Created attachment 1141838 [details] network interfaces subtab Description of problem: All NIC appears to have speed 0 Mbps. Version-Release number of selected component (if applicable): 3.6 master, commit d35c04d1686850dd03708377 How reproducible: 100% Steps to Reproduce: 1. Add a host and select it 2. Select Network Interfaces subtab 3. Check "Speed" column Actual results: zeros Expected results: real link speeds, eg 100Mpbs, 1000Mbps
Please share `vdsClient -s 0 getVdsCaps` and `vdsClient -s 0 getVdsStats` from that host, as well as the output of `more /sys/class/net/*/speed |cat`
oh, vdsm.log might be of interest, too.
Created attachment 1142168 [details] caps
Created attachment 1142182 [details] stats
Created attachment 1142184 [details] sys_class_net_star_speeds It did not work
Created attachment 1142185 [details] vdsm.log
Are the speeds updated when you press the "refresh capabilities" button?
no
The problem is in engine. I use following patch fixing it: https://gerrit.ovirt.org/#/c/53670. The patch itself was rejected, see gerrit comments for details.
The patch was rejected because refreshing capabilities was thought to pull fresh speeds from the host. in comment 8 you say that this is not the case so we need a deeper look
Properly reported speed is required for computation of migration bandwidth. Rising severity.
rising once more as this is a crucial component for one of the high profile 4.0 features, which is already under test
The problem only occurs on nested hosts which use "virtio" nics. For these, the zero speed is the "expected" behavior. This is because there is no "set speed" that a virtio-net interface can obtain. The nic is a software implementation of a network interface and obtains the fastest possible speed it can. That speed will vary depending on the network/CPU/memory load on the virtualisation host, as well as the destination of any particular traffic. For example, when moving packets between 2 VMs on the same host, the packets can be sent as fast as the host's cpu can move them from one process to another. The question is whether we should report this as 0, or some other message (like 'varying')? Since this is only a problem for nested hosts, I suppose this is not a critical issue, as such a setup is probably not very often used in production environments.
How is then possible that getVdsStats is able to report the speed (1000) whereas getVdsCaps behaves probably as you described (it reports 0)? See attachment 1142182 [details] and attachment 1142168 [details].
The way we calculate speed, is we look at: /sys/class/net/%s/speed and in case we fail we return 0. This is what we return in caps. In stats we also use the same value, but it later goes through this line of code: ifrate = last_sample.interfaces[ifid].speed or 1000 which is the cause of the different values. This is definitely a bug. The two values should be the same. The question is which value would you like to have? 0, 1000, -1 (to hint an undetermined value)? Let me know what you would expect.

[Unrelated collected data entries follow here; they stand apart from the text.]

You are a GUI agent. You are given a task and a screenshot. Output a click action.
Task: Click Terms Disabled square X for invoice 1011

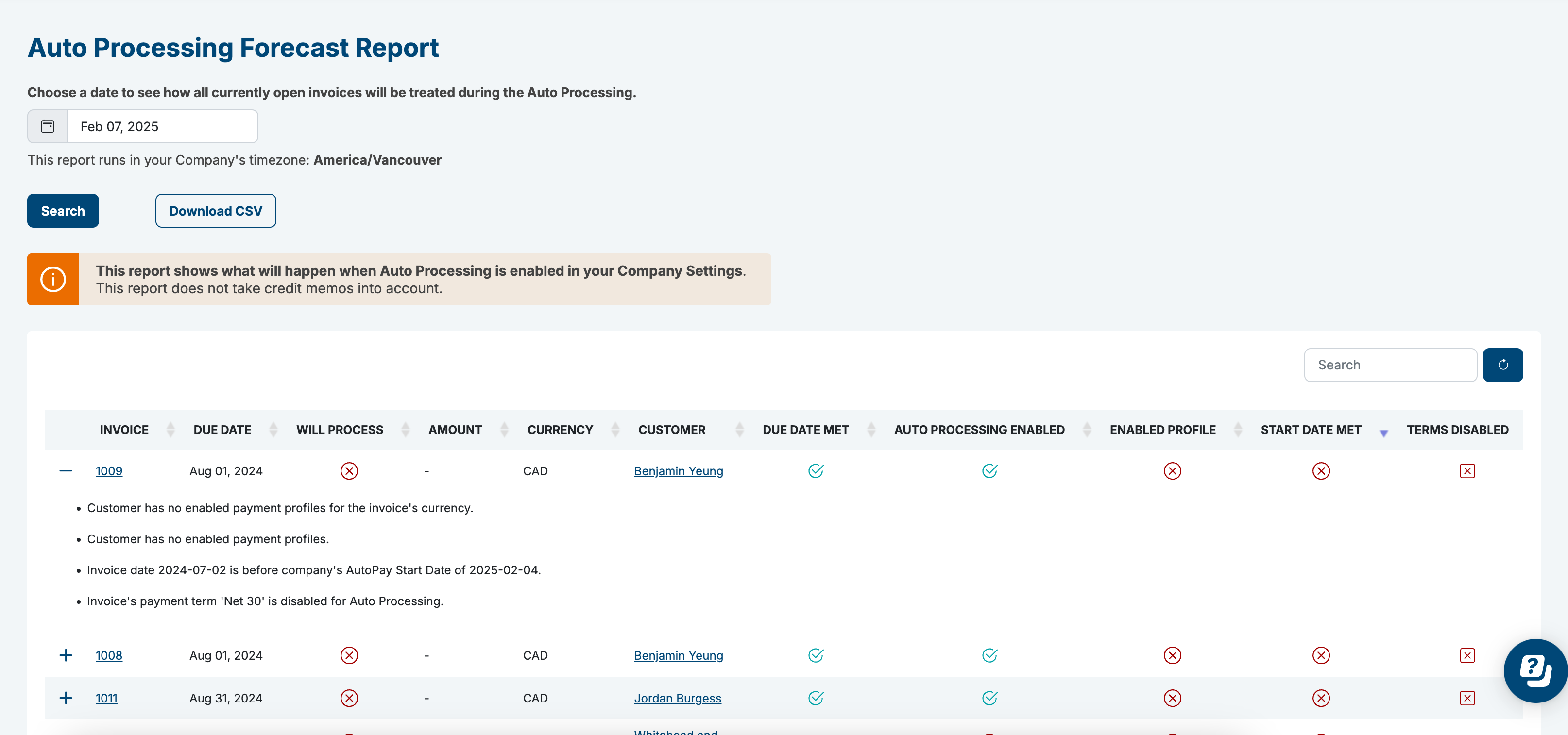(x=1467, y=698)
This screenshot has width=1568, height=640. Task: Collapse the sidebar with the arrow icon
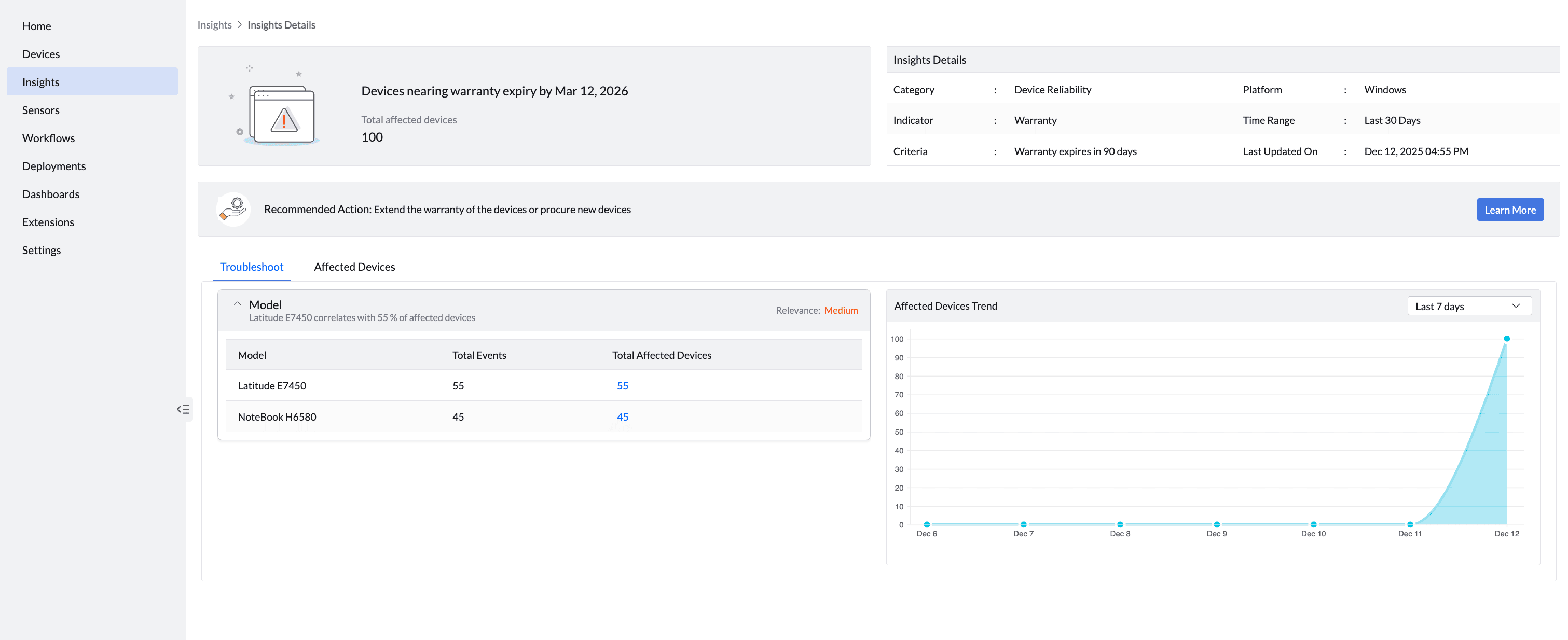coord(183,409)
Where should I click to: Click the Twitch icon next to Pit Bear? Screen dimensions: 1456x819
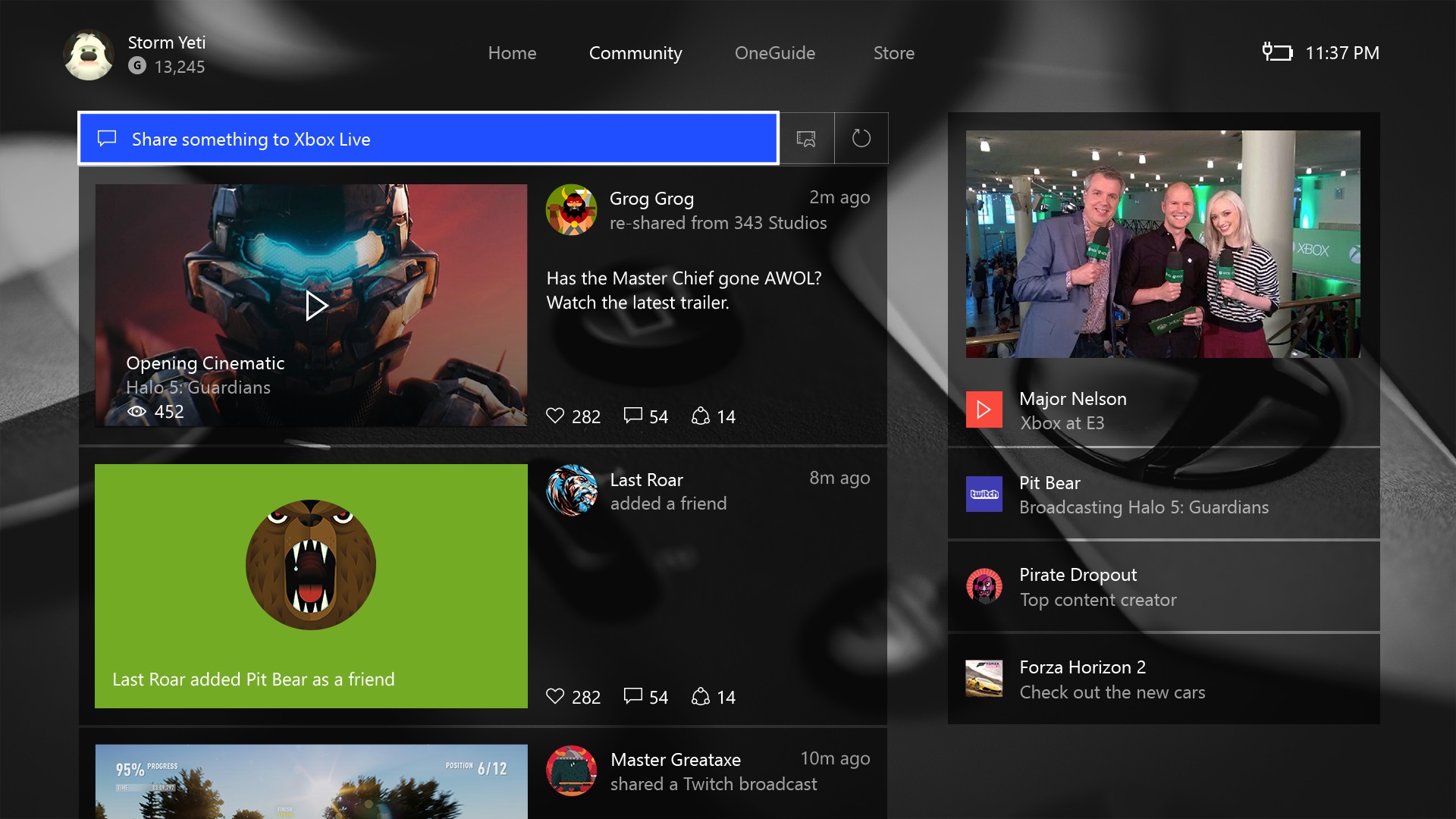984,494
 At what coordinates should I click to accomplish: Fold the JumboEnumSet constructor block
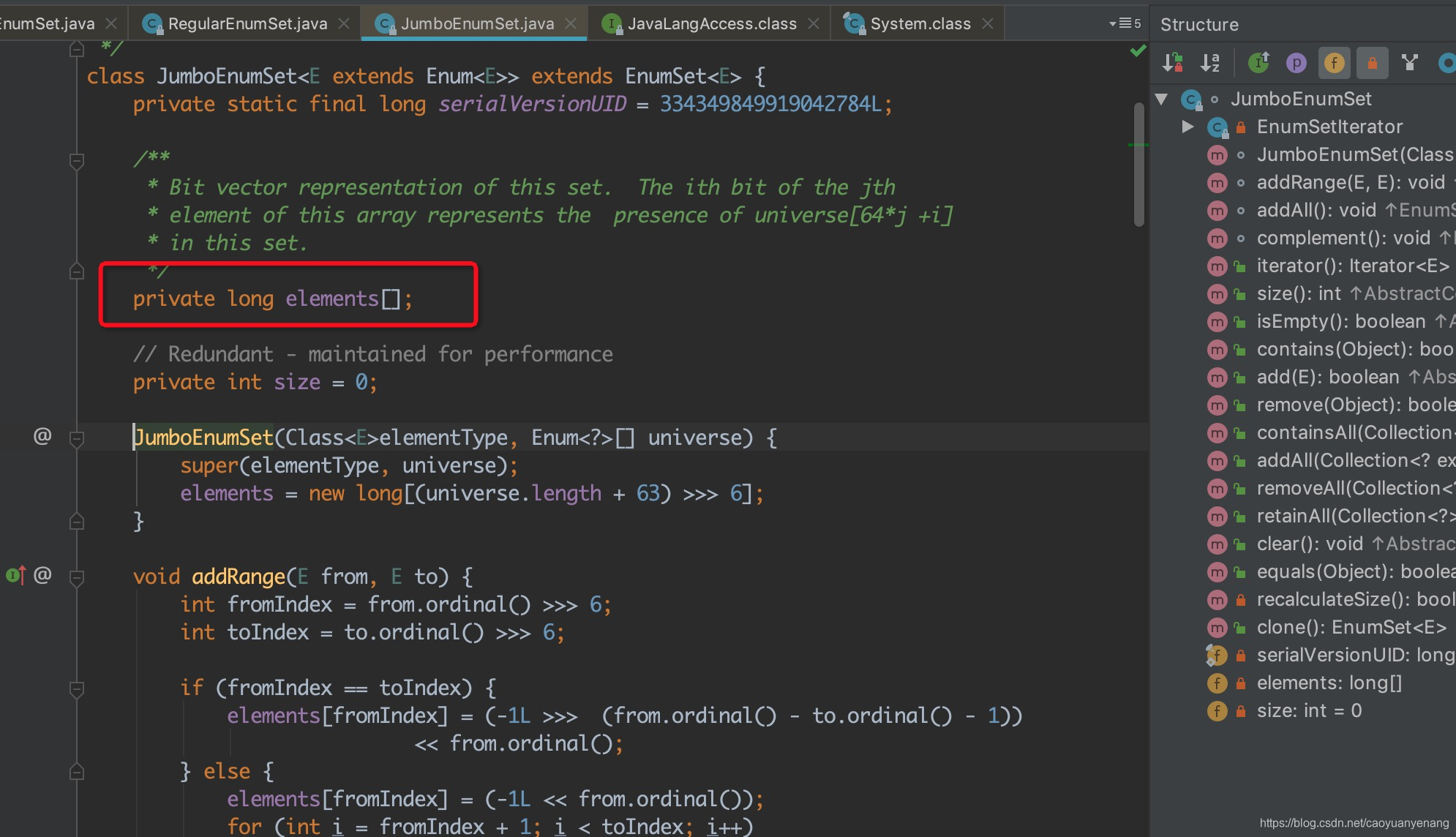point(77,438)
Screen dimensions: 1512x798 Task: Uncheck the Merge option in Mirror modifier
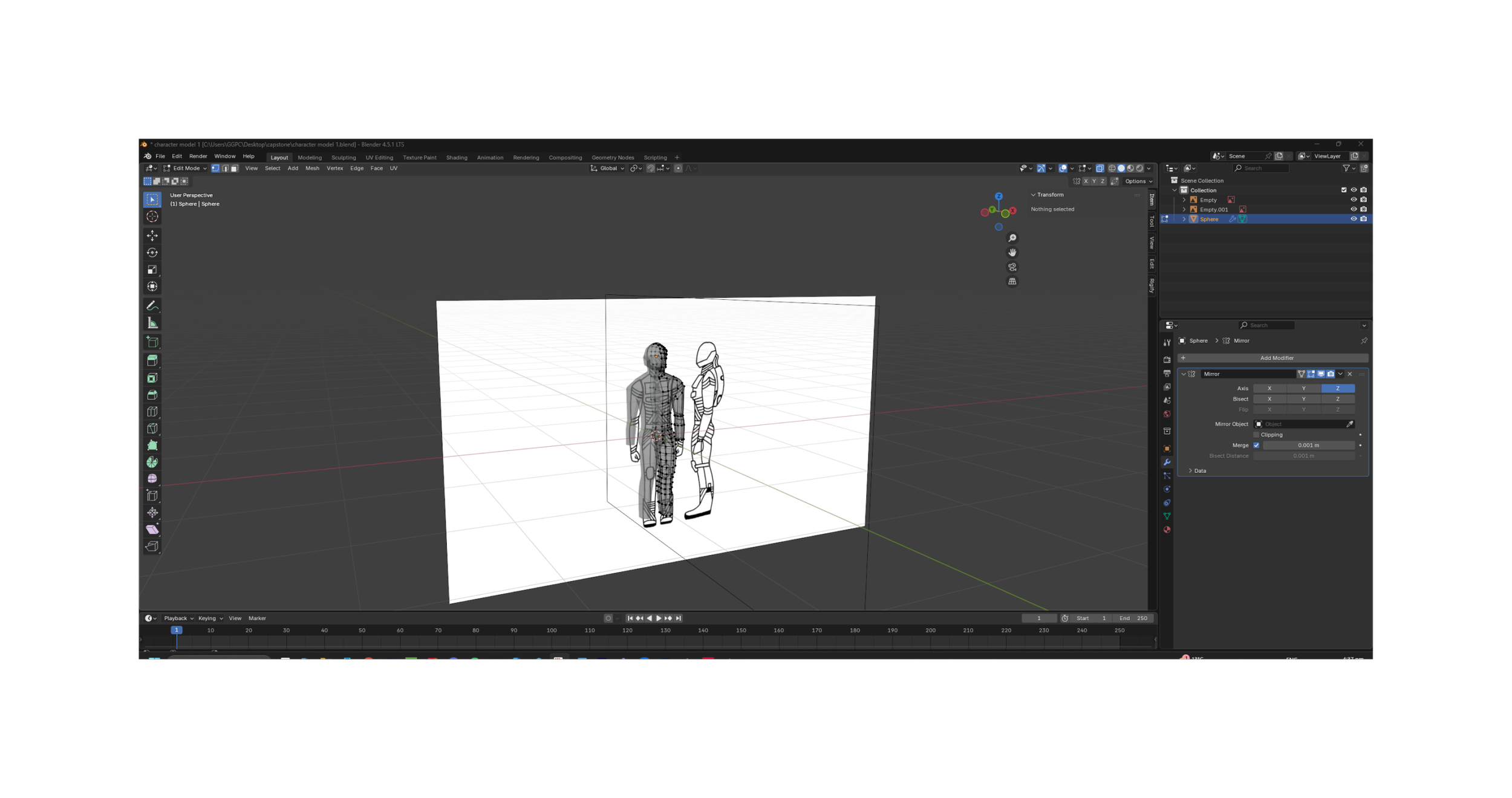[1256, 445]
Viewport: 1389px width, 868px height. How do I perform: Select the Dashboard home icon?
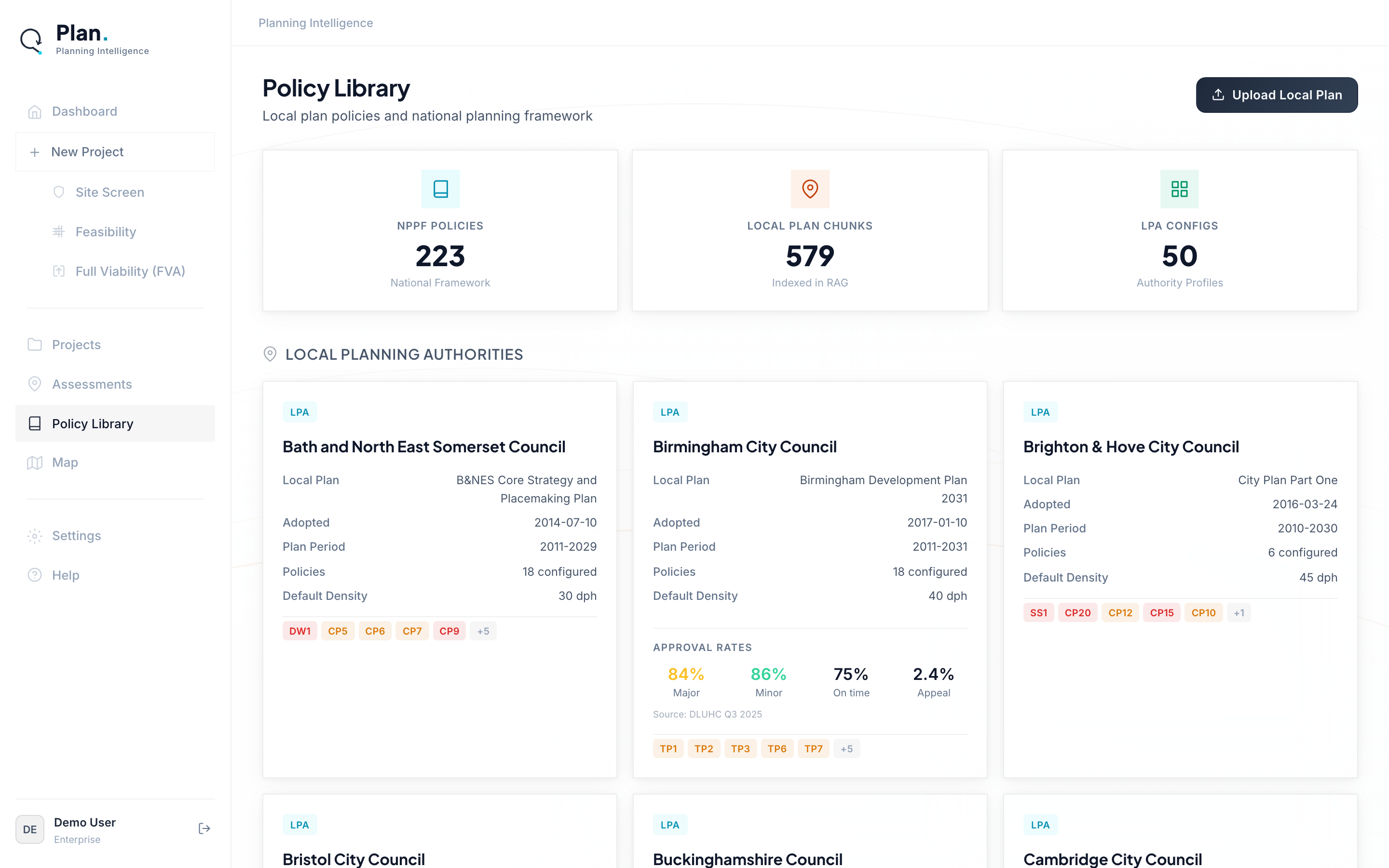[x=34, y=111]
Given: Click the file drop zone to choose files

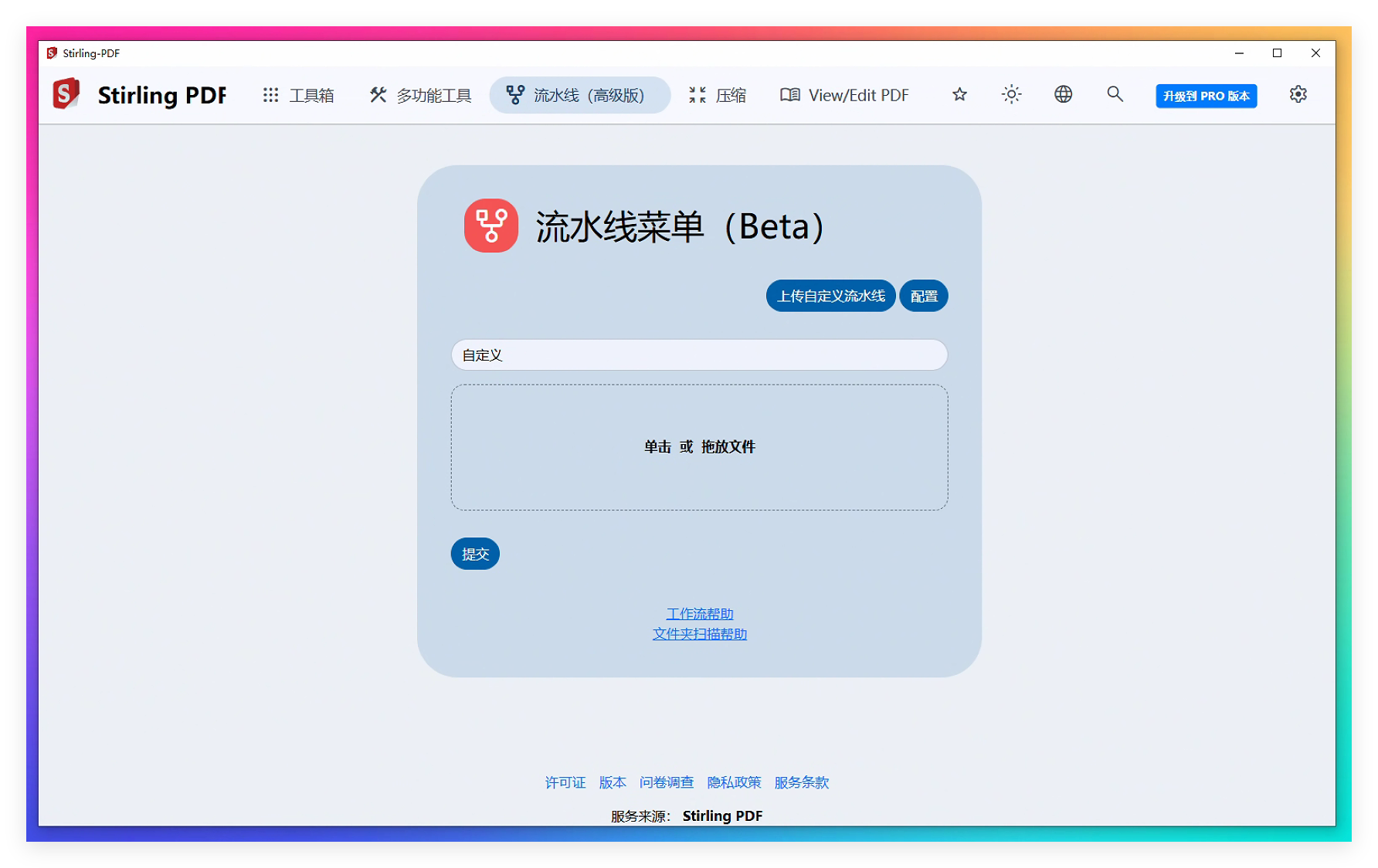Looking at the screenshot, I should [x=699, y=447].
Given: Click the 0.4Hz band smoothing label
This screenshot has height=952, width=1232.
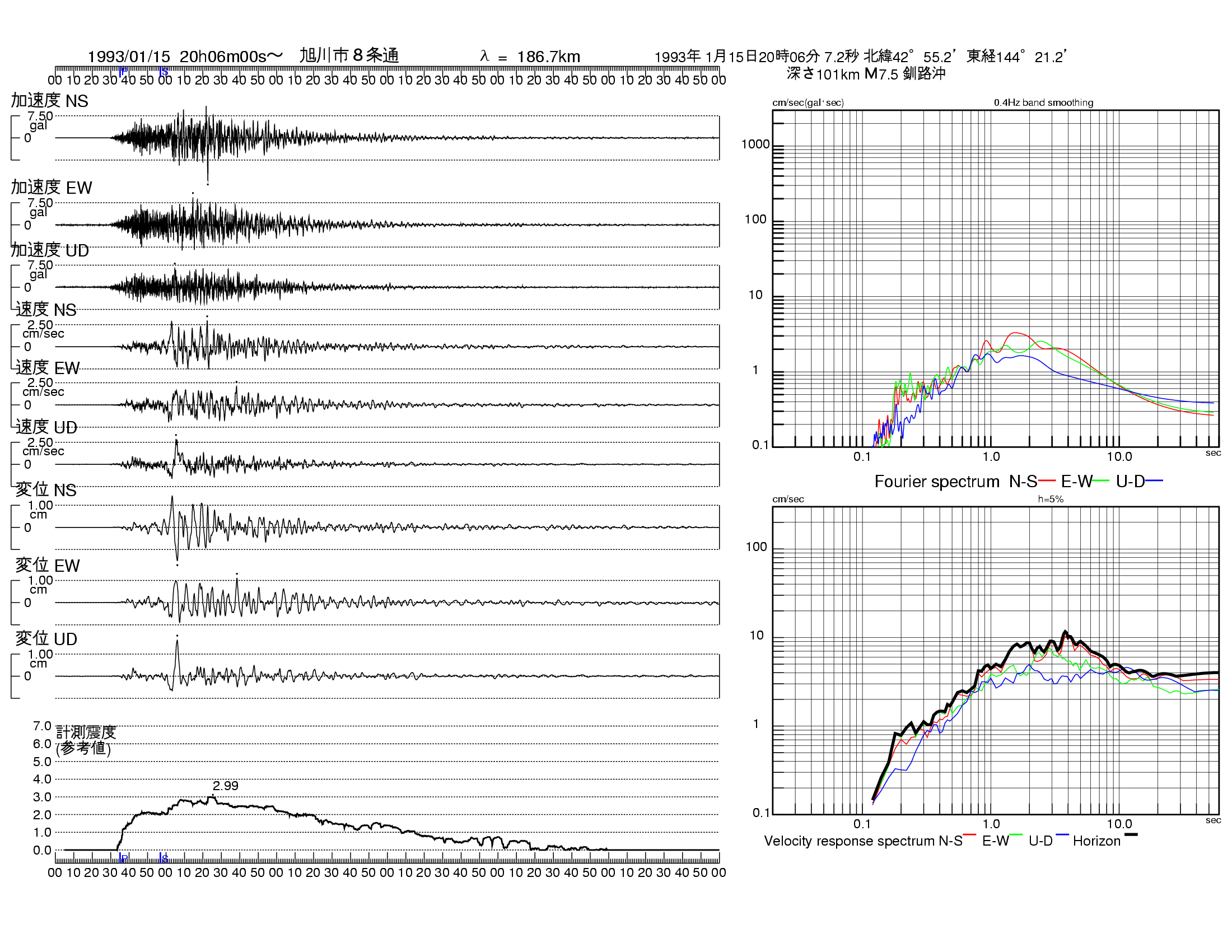Looking at the screenshot, I should pos(1043,102).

Marcin, can you fix this problem on Engine side, by inventing a silly default (e.g. 1000mbps) when speed is unknown? Than, we can drop the lying on Vdsm's getVdsStats.
Moving from 4.0 alpha to 4.0 beta since 4.0 alpha has been already released and bug is not ON_QA.
I'd rather go with reporting -1 and change UI to report "n/a". Silly value could be confusing for both engine devs and users. E.g. this bug was reported to be able link speed for estimation of migration bandwidth. Till comment 13 I was sure that link speed of virtio NICs actually is 1000 Mbps.
Submitted 2 patches (1 vdsm, 1 engine) done to Jakub's suggestions. Vdsm now reports unknown speed as -1. This will be the case when network speed can not be determined (error on read). This is done for both vdsStats and vdsCaps. If the nic is down, the speed will be reported as 0 in vdsCaps.For vdsStats, it will still be 1000. I suppose this is also an error, but want to ask fromani (the author) if there is no secret purpose of this. Engine will display this -1 as N/A. This will affect the speed, rxrate and txrate (since speed is used to calculate it). Let me know if this suits you.
Looks good to me. If Francesco allows it, it would be great to have the speed reporting unified.
I'm afraid that I own the original lie regarding unknown->1000. If Engine (including Engine-3.6) can handle that, make sure that speeds are reported uniformly by all verbs.
oVirt 4.0 beta has been released, moving to RC milestone.
I'd love to clean this piece of ugly behavior, but I am afraid that nested virt is not supported in RHV, and the effect is not very important to fix.